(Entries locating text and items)
====

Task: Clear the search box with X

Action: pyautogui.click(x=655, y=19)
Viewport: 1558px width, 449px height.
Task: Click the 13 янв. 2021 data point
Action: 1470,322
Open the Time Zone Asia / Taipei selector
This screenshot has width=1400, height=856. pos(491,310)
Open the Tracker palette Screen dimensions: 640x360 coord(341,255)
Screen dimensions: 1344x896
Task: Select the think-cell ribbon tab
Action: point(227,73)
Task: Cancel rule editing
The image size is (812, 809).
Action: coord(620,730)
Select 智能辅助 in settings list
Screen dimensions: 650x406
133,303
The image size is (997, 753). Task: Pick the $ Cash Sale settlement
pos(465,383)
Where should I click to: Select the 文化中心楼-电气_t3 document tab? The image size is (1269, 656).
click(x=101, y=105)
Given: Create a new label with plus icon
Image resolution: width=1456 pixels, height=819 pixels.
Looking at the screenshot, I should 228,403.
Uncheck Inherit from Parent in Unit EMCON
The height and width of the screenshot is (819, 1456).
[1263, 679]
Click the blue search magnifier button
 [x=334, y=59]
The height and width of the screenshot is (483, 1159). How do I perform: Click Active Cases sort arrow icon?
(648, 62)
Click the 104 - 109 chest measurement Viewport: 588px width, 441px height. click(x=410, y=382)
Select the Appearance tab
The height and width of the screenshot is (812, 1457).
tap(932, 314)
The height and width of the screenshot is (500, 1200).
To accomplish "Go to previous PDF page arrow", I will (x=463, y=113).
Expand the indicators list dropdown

====

## WHAT TO WORK ON
Transcribe the listing from its first line up to and including the line with "Action: point(227,73)".

## ANSWER IN FULL
Task: Clear the search box with X

Action: pyautogui.click(x=655, y=19)
Viewport: 1558px width, 449px height.
Task: Click the 13 янв. 2021 data point
Action: 1470,322
Open the Time Zone Asia / Taipei selector
This screenshot has width=1400, height=856. pos(491,310)
Open the Tracker palette Screen dimensions: 640x360 coord(341,255)
Screen dimensions: 1344x896
Task: Select the think-cell ribbon tab
Action: point(227,73)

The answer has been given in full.